The PA’s hijacking of great paintings includes Raphael’s 1507 masterpiece, "The Deposition," which shows Jesus Christ -- now claimed as a Palestinian by the PA and not from Judea as documented in the Gospels. In the twisted interpretation commissioned for the Pope's visit, he is still shown being carried away after the Crucifixion, his upper body as painted more than 500years ago. But Christ's legs have been digitally altered and melded to the original painting to show those of an injured Palestinian clad in jeans being carried away as an Israeli soldier looks on.
“These images were requested specifically for the Pope’s visit,” Itamar Marcus, founder and director of Palestinian Media Watch (PMW), told FoxNews.com.

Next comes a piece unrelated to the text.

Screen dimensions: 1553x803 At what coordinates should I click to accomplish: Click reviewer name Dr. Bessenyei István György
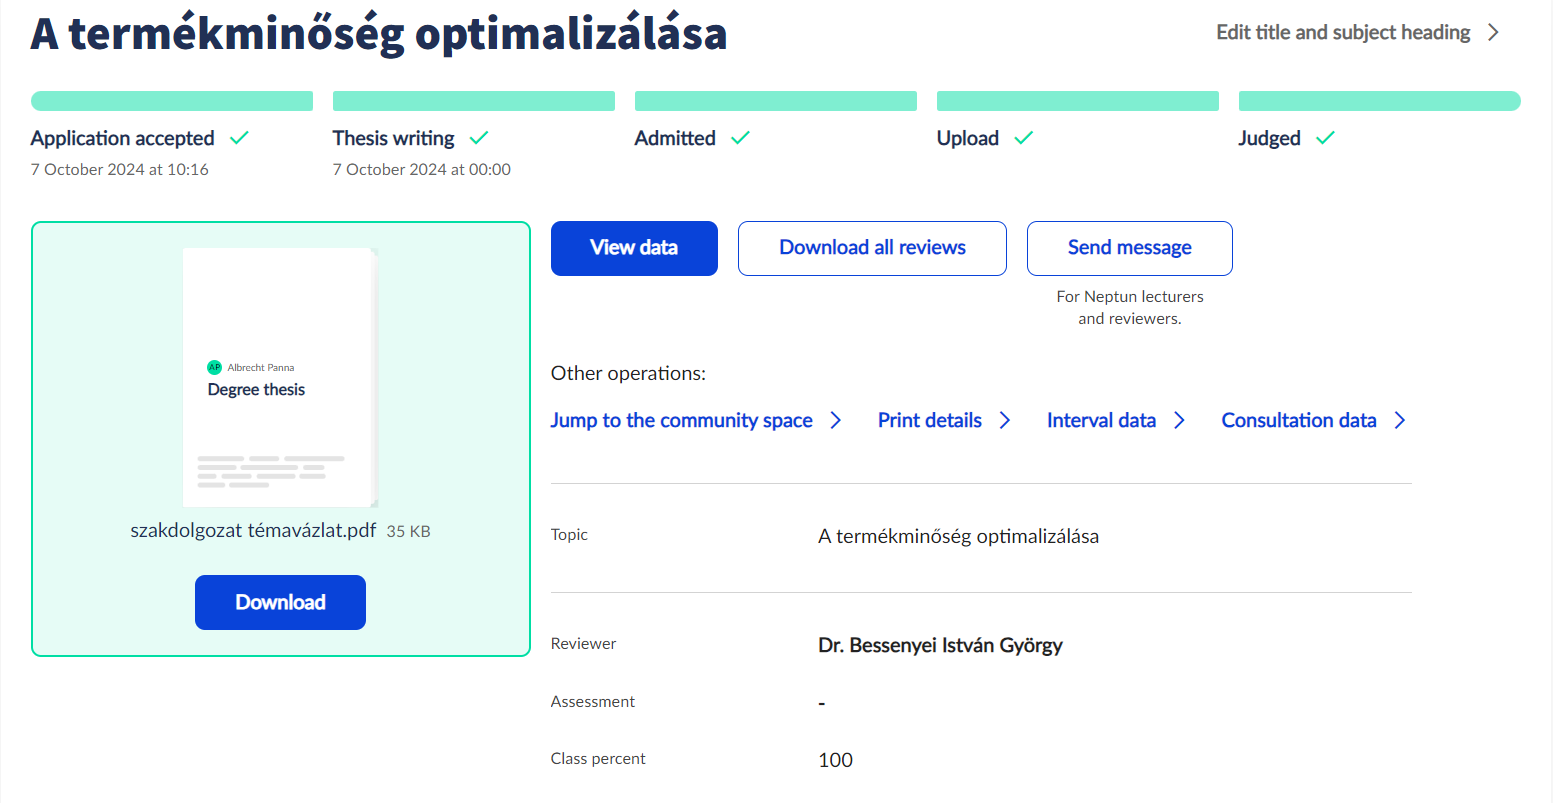[940, 645]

“The paintings clearly depict Jesus blending in with Palestinians. This is an ongoing and important part of Palestinian ideology as demonstrated on December 23 last year when, in his annual message to Christians, [PA president] Mahmoud Abbas referred to the birth of Jesus Christ as a Palestinian messenger of peace, attempting to give them [the Palestinians] a history they don’t have. The same message has been repeated throughout the Palestinian establishment, including by the Grand Mufti, and others.”
The Grand Mufti of Jerusalem, Muhammad Ahmed Hussein, as recently as 2012 preached the extermination of the Jews and referred to the Jewish people as “the descendants of apes and pigs.” He is one of many religious leaders from the region due to meet with the pope during His Holiness’ historic visit and was appointed to his role in 2006 by Mahmoud Abbas.

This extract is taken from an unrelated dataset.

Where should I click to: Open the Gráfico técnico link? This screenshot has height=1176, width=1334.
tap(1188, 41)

Another painting to have been given a new twist by the Palestinians is Murillo’s "Christ healing the Paralytic at the Pool of Bethesda" (1670), in which the Pool of Bethesda has been redacted and replaced by an image of the security barrier erected by Israel after a spate of cross–border Palestinian suicide bomb attacks.
The original painting is on permanent exhibition at London’s world famous National Gallery, where its use by the PA as a propaganda tool came as something of a surprise.
“We never comment on anything like this,” Tracy Jones, spokeswoman for the National Gallery, told FoxNews.com. “What I can say is that nobody approached us for permission to do this.”
Jones confirmed that photo images of the painting are not copyrighted and that the use of photo images of other paintings from the National Gallery collection for unauthorized promotional/marketing purposes is not uncommon.
The Palestinians have also hijacked Caravaggio’s "The Incredulity of Saint Thomas" (1602), in which Christ is presented carrying a Palestinian ID card, Carracci’s "The Dead Christ Mourned" (1606), in which the original four women in the painting have been replaced by a grief-stricken Palestinian woman surrounded by rubble, and Rembrandt’s 1635 work, "The Sacrifice of Isaac," which has a digitally-inserted Israeli soldier seemingly smothering the child Isaac, in place of Abraham offering his child to God.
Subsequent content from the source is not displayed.